Where To From Here?

Jacinta FitzGerald, programme director of Mindful Fashion New Zealand, reflects for Fashion Quarterly on fashion’s most unforeseeable year and ponders, what’s next for sustainability?

The fashion industry contributes significantly to the challenges our world faces today. From climate change and biodiversity loss to pollution, inequality, and modern slavery, you name it, and our clothes have a link.

Prior to 2020, momentum was building on addressing these challenges, albeit slowly. The industry was making some progress towards more sustainable practices with many companies starting to take action, and innovations emerging in design, materials, and production technology. However, progress has been haphazard, due in part to the highly complex nature of the challenges.

Global Fashion Agenda has been measuring the industry’s progress on addressing its impacts since 2017. It notes that while gains were made in 2018, in 2019, action was not nearly enough to outrun the industry’s own growth. Growth expected to further increase 81 per cent by 2030. And herein lies the challenge. In an industry where the core business model is built on growth and increasing volumes of production, how do you turn off the tap?

It goes without saying that 2020 has been a tumultuous year for the fashion industry. When Covid-19 struck early on, everything was thrown into turmoil and survival became the top priority. Cities came to a standstill, businesses were forced to stop trading, and orders were cancelled.

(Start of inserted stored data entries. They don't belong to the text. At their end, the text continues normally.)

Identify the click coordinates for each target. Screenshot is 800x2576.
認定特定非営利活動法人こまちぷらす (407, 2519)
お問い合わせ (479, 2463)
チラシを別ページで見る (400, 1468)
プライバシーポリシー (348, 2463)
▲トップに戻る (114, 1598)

Clothing retailers have been hard hit in most countries, faced with long-term store closures, huge supply-chain disruptions, and shifting consumer sentiment. Fashion spending plummeted in April, with only essential services allowed to trade in New Zealand. Buying local became very important to New Zealanders as we realised the effects of the pandemic. Research shows that ‘local’ and ‘price’ became the two most important factors in purchasing.

At the same time, the disruption to global supply chains has created increased demand for manufacturing locally. As well as removing the shipping challenges, local manufacturing allows brands to produce smaller production runs more quickly. Giving them an oversight of the entire process and the ability to respond rapidly to market demands.

The future of fashion that’s emerging from 2020 is based on collaboration, on diversity of people and ideas, on honesty and transparency, and it works through circular systems that are renewable and regenerative. It no longer operates on a high volume–low cost model; instead, craft and skill are prized, and quality valued.

We are seeing innovations emerge that prioritise people and nature, in the form of fibres that regenerate soil or are made from food waste; fabrics that store carbon; manufacturing hubs that build strong communities and pay living wages; resources that are regenerated into the same if not better quality at the end of use. Thinking in circular flows at all stages of the fashion system, from fibre to production, to use and end of life, will help us reduce our resource consumption and make sure there is no waste.

The industry is starting to come together to solve its common challenges. Mindful Fashion

New Zealand is a collective of clothing and textile businesses that have united in a common vision of an innovative, full-circle, and thriving future for the industry, built on a foundation of sustainability. With members ranging from designers and brands to manufacturers, fabric suppliers, academic and research partners, Mindful Fashion is creating a unified voice for the industry and using the power of collaboration to address common challenges such as government advocacy, sustainability action, and circular innovations.

I am optimistic and encouraged by the greater responsibility businesses are taking. But it’s not enough. To be in line with The Sustainable Development Goals, we must also shift our mindsets towards more consideration of our actions at all levels. It takes all of us — government, business owners, employees, lovers of fashion and citizens across the globe to make change happen.